On Thu, Jan 27, 2011 at 01:27:57PM +0100, Marek Lindner wrote:
Hi,
- shost = wifi_hdr->addr2;
- if (fc & IEEE80211_FCTL_FROMDS)
shost = wifi_hdr->addr3;
- else if (fc & IEEE80211_FCTL_TODS)
shost = wifi_hdr->addr4;
- dhost = wifi_hdr->addr1;
- if (fc & IEEE80211_FCTL_TODS)
dhost = wifi_hdr->addr3;
What would happen if you happened to pick up a WDS packet? Four addresses in the packet. Do we see sensible addresses?

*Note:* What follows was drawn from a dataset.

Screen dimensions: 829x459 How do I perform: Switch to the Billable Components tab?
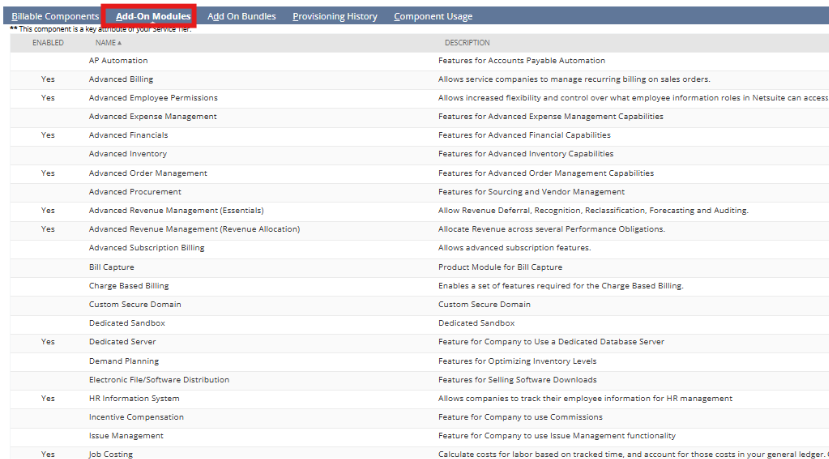[x=55, y=16]
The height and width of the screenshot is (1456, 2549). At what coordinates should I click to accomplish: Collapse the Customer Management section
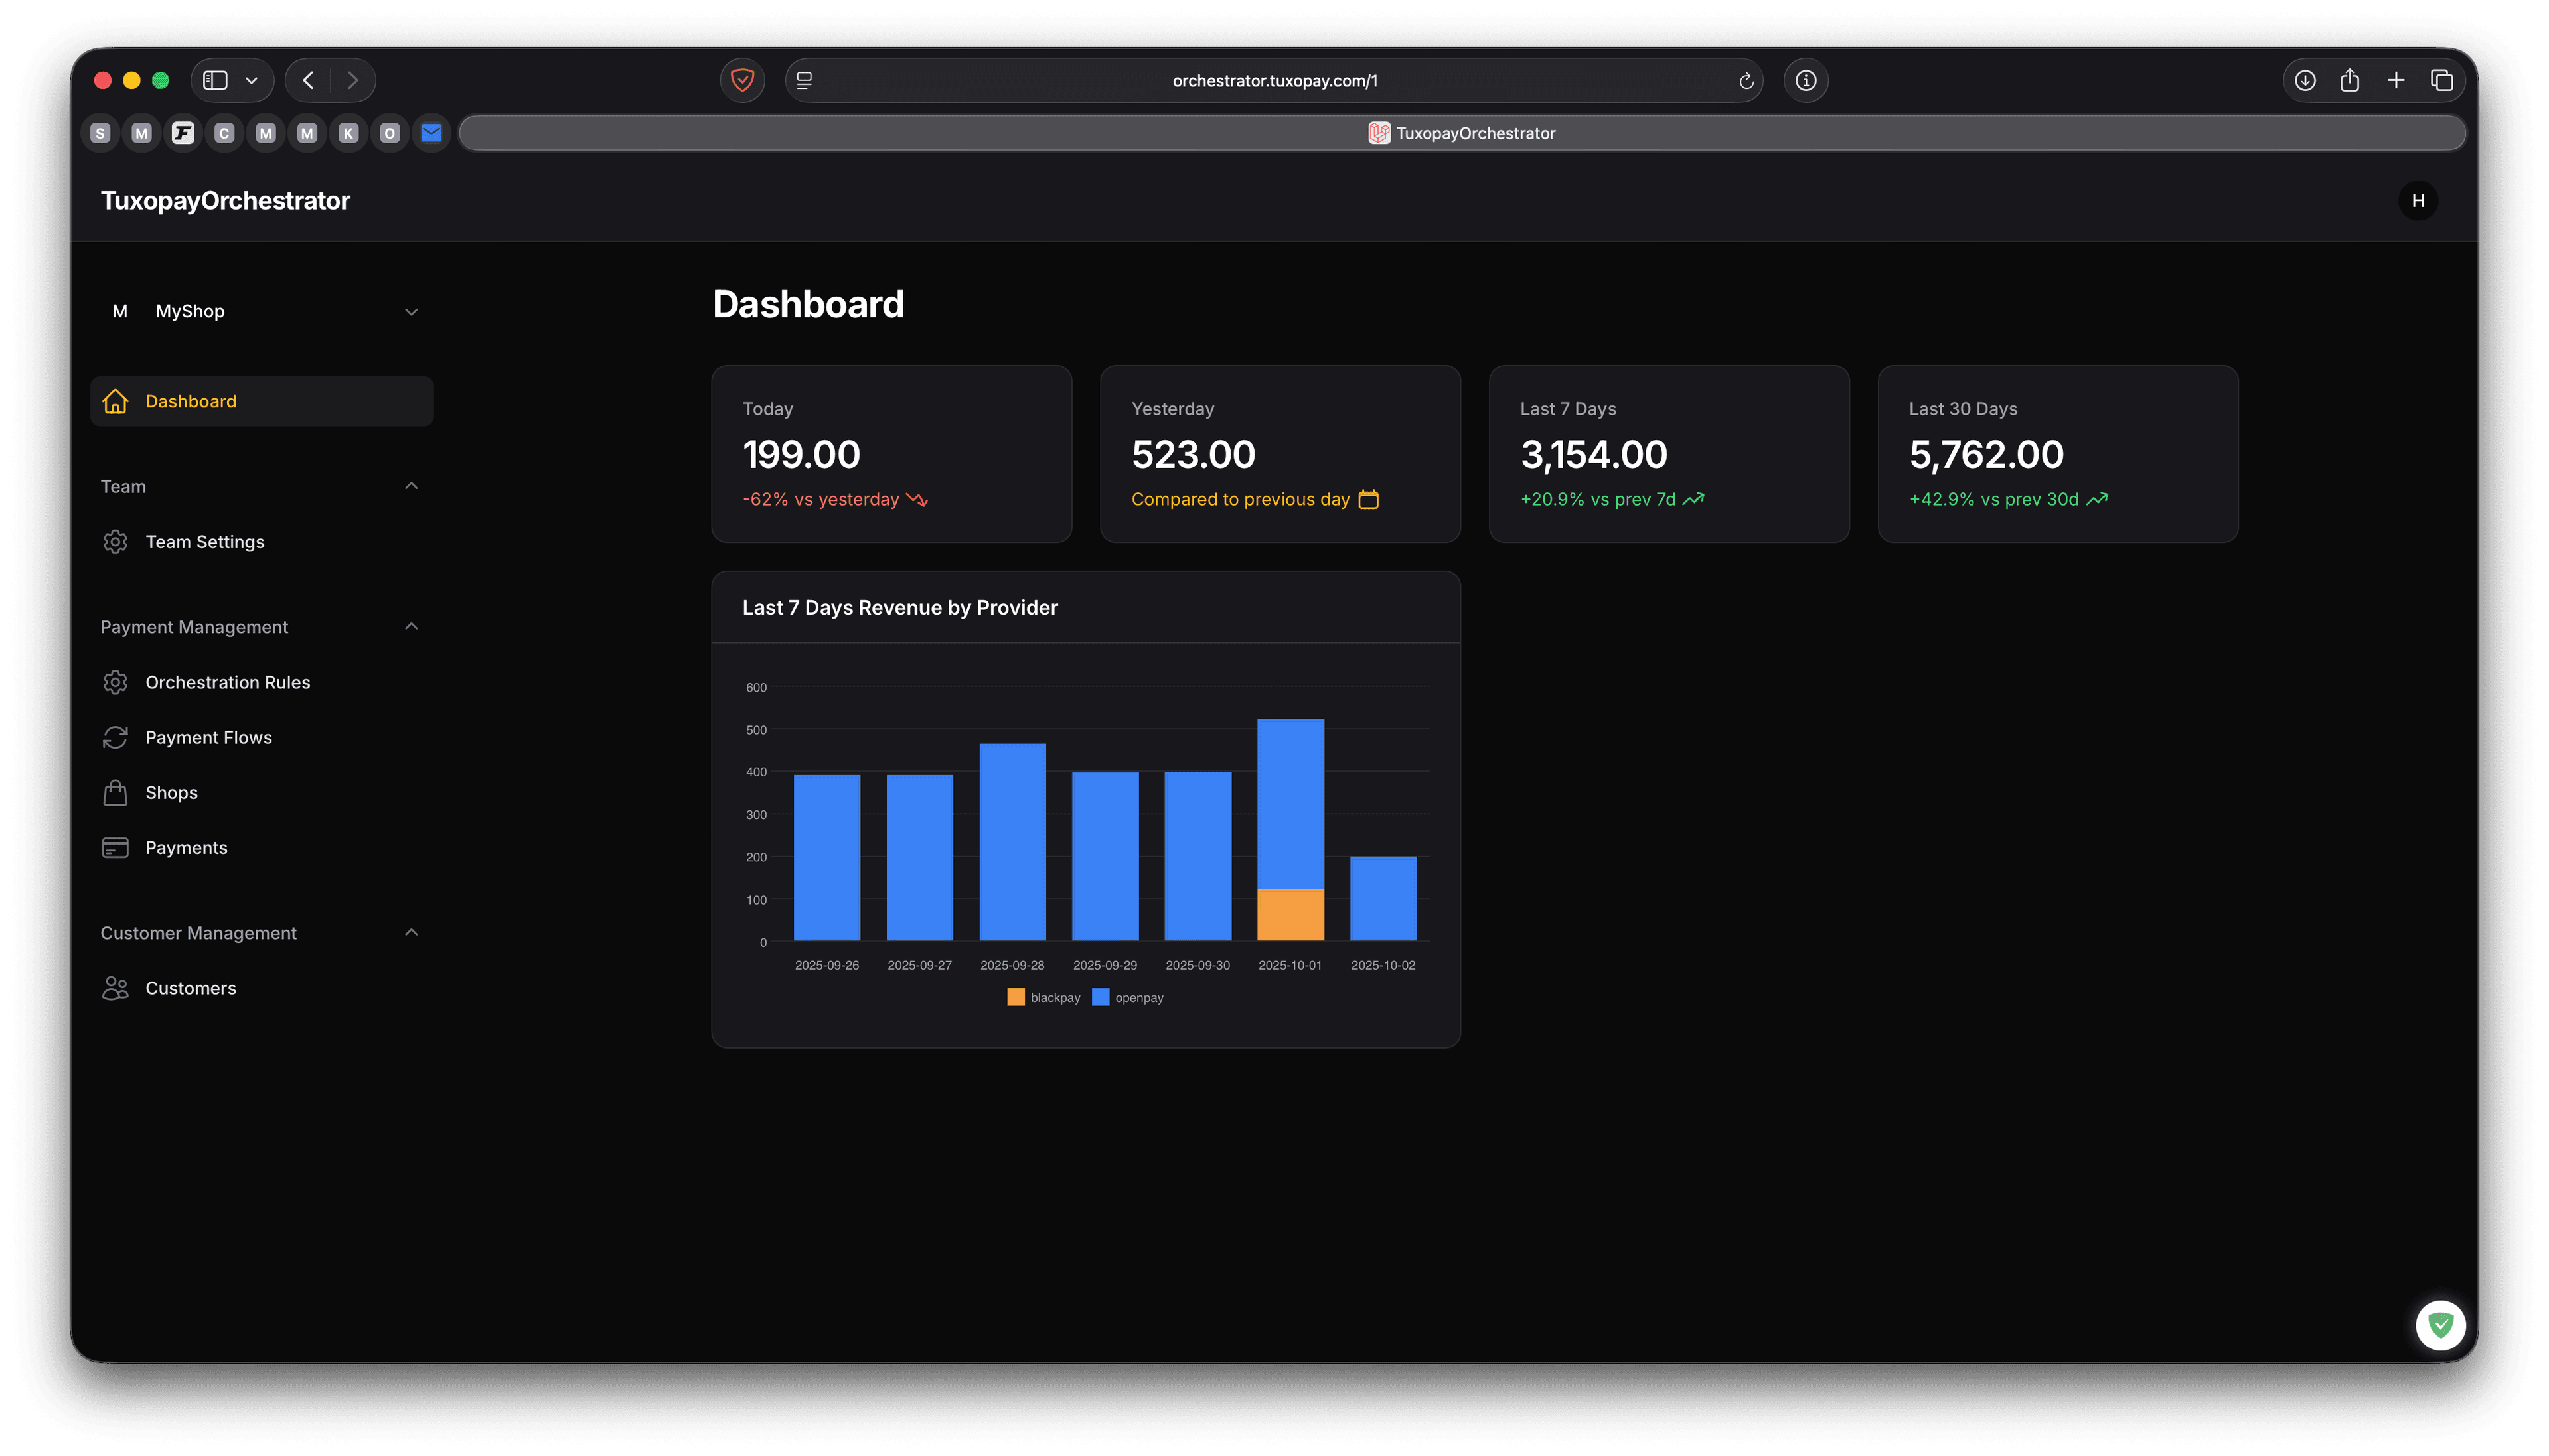point(411,932)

we should - that is what addr4 is used for but I did not test it. Let me know if it does not work for you.
- hdr_len = 24;
- if ((fc & IEEE80211_FCTL_FROMDS) && (fc & IEEE80211_FCTL_TODS))
hdr_len = 30;
Again, WDS? We are now a few bytes out when decoding the rest of the packet.
OK. Sorry. I'm wrong.
What confused me is time spent debugging WDS in madwifi. It has macros similar to what you have:
#define IEEE80211_FC1_DIR_NODS 0x00 /* STA->STA */ #define IEEE80211_FC1_DIR_TODS 0x01 /* STA->AP */ #define IEEE80211_FC1_DIR_FROMDS 0x02 /* AP ->STA */ #define IEEE80211_FC1_DIR_DSTODS 0x03 /* AP ->AP */
So i was expecting to see something like DSTODS. However the madwifi macros are for the complete DIR field, where as you are looking at individual bits. So
(fc & IEEE80211_FCTL_FROMDS) && (fc & IEEE80211_FCTL_TODS)
is equivalent to the madwifi IEEE80211_FC1_DIR_DSTODS.
So you header length calculation looks O.K.